Prospettive assistenziali, n. 38, aprile-giugno 1977
FALSI
CIECHI A TORINO UN ESPOSTO DELL'UNIONE ITALIANA CIECHI
Alla Procura della Repubblica di
Torino.
Signor Procuratore della Repubblica,
il sottoscritto Tomatis Enzo, nella sua qualità di Presidente della Sezione provinciale di Torino della
Unione Italiana Ciechi, Corso Vittorio Emanuele n. 63,
ESPONE
l'Unione Italiana Ciechi, da oltre 55
anni unica associazione rappresentativa dei non vedenti, ha quale preminente
scopo statutario la tutela degli interessi morali e materiali dei privi della
vista in ogni campo. Tale compito è ribadito, fra l'altro, da una specifica
disposizione di legge contenuta nell'art. 1 del DLCPDS 26 settembre 1947, n.
1047. Nell'esercizio di questo mandato, l'U.I.C. ha conseguito significativi risultati a favore della categoria tradottisi
in vari provvedimenti legislativi in materia di istruzione, di avviamento al
lavoro, di benefici pensionistici. Recenti scandali hanno posto il dito su una
piaga di portata sì quantitativamente contenuta ma moralmente molto rilevante: i falsi ciechi. Vi sono cioè persone che fingono di essere portatori della grave
deprivazione sensoriale al fine di profittare dei modesti benefici compensativi
riservati ai non vedenti. Ciò costituisce motivo di grave indignazione per i
ciechi e di riprovazione generale dell'opinione pubblica oltre che, a nostro
avviso, violazione della legge, e pertanto l'U.I.C. sta promuovendo, a livello
nazionale, una campagna generalizzata per lo smascheramento dei simulatori.
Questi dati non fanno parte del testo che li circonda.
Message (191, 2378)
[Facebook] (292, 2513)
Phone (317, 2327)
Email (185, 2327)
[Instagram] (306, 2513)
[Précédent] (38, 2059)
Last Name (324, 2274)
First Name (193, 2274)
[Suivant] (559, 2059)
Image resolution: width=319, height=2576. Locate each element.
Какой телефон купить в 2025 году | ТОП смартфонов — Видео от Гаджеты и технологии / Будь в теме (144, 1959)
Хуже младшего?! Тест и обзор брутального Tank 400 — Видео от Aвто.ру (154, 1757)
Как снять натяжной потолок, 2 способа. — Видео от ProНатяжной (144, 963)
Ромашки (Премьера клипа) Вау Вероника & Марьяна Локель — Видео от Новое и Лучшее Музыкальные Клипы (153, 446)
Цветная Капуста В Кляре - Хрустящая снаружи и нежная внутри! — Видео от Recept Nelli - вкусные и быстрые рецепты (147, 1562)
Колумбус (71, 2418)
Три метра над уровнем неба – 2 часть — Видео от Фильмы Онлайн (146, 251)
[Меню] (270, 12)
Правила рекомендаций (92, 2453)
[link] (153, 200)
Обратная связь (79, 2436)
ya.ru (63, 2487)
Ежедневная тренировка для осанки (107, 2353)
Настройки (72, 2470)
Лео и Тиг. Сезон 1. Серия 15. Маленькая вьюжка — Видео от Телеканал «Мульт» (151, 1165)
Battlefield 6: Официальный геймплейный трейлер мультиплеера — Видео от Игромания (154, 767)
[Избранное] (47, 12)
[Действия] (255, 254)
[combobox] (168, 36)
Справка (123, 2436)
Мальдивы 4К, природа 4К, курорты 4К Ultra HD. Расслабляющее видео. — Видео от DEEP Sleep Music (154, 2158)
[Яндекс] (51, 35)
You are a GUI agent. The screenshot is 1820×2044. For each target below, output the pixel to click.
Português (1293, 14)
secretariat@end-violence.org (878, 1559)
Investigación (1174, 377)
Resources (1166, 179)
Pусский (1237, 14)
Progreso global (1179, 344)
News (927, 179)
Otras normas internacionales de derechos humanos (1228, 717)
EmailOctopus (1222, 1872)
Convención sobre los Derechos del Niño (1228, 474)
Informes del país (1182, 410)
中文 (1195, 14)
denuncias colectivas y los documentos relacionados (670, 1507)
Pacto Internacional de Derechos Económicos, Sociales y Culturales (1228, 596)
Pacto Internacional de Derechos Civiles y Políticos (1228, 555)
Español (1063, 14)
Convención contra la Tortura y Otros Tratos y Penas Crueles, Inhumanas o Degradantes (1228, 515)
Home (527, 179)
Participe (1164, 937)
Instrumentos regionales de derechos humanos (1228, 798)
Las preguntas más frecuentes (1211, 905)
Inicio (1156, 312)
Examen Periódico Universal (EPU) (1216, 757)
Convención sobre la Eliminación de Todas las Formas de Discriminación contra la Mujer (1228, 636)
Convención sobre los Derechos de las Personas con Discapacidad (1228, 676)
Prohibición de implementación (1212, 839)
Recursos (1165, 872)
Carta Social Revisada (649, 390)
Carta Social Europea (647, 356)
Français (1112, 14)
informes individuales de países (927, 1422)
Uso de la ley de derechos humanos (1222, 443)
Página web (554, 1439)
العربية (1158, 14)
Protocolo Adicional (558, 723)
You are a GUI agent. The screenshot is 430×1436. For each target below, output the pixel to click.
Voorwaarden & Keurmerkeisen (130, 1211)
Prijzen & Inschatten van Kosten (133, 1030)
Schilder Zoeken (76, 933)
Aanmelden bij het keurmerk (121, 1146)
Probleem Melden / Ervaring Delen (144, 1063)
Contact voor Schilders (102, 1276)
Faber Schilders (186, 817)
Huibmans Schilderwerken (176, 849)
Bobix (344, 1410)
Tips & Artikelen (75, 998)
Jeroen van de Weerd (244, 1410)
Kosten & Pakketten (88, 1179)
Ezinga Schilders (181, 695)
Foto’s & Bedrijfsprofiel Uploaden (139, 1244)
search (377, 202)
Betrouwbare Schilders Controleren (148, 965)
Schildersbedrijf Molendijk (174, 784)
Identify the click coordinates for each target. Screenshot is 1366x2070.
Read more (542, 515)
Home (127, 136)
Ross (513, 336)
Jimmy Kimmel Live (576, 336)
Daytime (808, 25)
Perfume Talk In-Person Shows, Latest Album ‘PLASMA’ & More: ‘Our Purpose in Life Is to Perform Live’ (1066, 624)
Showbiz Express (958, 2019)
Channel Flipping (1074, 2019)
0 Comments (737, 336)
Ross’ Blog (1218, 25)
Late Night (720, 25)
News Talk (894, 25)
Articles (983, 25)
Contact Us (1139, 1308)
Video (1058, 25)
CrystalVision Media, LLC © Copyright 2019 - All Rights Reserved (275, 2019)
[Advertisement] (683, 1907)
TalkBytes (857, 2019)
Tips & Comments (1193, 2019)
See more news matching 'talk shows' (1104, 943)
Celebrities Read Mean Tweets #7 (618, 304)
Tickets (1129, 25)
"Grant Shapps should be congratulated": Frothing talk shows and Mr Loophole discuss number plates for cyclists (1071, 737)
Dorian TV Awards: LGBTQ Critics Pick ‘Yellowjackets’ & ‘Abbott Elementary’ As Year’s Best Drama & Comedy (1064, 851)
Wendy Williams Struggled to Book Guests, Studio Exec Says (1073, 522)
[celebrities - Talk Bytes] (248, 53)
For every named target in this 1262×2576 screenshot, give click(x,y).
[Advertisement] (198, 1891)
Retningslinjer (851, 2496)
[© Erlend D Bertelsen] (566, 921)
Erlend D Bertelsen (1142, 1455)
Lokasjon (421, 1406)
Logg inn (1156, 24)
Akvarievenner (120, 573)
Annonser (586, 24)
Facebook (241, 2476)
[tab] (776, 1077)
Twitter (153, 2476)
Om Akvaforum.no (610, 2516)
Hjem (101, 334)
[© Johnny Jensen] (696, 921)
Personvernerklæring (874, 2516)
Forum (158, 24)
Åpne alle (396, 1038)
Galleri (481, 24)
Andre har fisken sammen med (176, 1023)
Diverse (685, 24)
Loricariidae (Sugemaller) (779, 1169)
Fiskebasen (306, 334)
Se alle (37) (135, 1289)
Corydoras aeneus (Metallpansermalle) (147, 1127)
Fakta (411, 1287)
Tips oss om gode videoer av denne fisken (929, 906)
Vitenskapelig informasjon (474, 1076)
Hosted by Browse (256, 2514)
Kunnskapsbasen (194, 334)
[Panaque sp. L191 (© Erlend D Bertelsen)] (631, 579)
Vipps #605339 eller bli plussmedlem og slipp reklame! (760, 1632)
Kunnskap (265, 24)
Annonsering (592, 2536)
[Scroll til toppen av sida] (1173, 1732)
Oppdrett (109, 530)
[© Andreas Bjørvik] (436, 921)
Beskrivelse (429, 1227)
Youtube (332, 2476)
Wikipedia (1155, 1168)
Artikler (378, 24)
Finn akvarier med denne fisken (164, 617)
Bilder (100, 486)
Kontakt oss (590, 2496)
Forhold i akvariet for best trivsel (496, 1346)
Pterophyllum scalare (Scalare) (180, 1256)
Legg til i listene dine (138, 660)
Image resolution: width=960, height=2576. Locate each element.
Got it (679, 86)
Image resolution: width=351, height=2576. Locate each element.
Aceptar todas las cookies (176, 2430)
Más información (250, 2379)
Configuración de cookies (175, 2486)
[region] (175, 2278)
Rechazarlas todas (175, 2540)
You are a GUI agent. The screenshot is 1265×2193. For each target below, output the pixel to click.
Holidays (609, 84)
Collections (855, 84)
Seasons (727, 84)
L'impegno associativo in questa direzione non è
peraltro nuovo: fin dai primi anni successivi alla concessione della pensione
ai ciechi civili, l'allora Presidente nazionale Paolo Bentivoglio
tuonava contro i «ciechi motociclisti» e, da allora, a più riprese, varie
Sezioni Provinciali dell'U.I.C. hanno intrapreso iniziative moralizzatricî
seguendo l'esortazione dei dirigenti nazionali del sodalizio.
Si ha ragione di ritenere che, per
il rigore degli accertamenti effettuati dagli organi preposti, nella nostra
provincia non vi sia, se non come remota probabilità, chi indebitamente
profitta delle concessioni pensionistiche ai ciechi civili, tuttavia, dopo
attenta riflessione, il Consiglio Direttivo della Sezione ha
ritenuto ugualmente necessario prendere un'iniziativa di accertamento
in merito dopo aver valutato il danno che deriva alla categoria dalla
possibilità di accesso di non ciechi ad altre forme provvidenziali disposte a
favore dei non vedenti, ad esempio nel campo del lavoro.
Come è noto esiste una gamma di
disposizioni legislative concernenti il collocamento obbligatorio al lavoro
dei massaggiatori ciechi e dei centralinisti telefonici ciechi, mentre, anche
per l'attuale situazione economica del Paese, insormontabili ostacoli si
frappongono al non vedente che liberamente competa coi normodotati
nel mercato del lavoro alla ricerca di una diversa e non tutelata occupazione.
Nell'ambito dello stesso avviamento
protetto al lavoro può accadere che il cieco assoluto 0 avente un residuo
visivo irrilevante sia discriminato dal datore di lavoro a beneficio dell'aspirante al collocamento che possegga un visus più
funzionale e vicino alla norma. Ciò evidentemente si traduce tendenzialmente
in un grave danno per i ciechi assoluti e per i possessori di un residuo
visivo rientrante nell'ambito della definizione legale della cecità e in un
pregiudizio per l'insieme della categoria che, a suo tempo, conquistò le leggi
protettive con impegno rivendicativo e sacrificio.
È pur vero che esistono delle
occasioni-filtro (per esempio la pratica per l'iscrizione all'Albo nazionale
dei centralinisti telefonici ciechi istituito presso il Ministero del Lavoro)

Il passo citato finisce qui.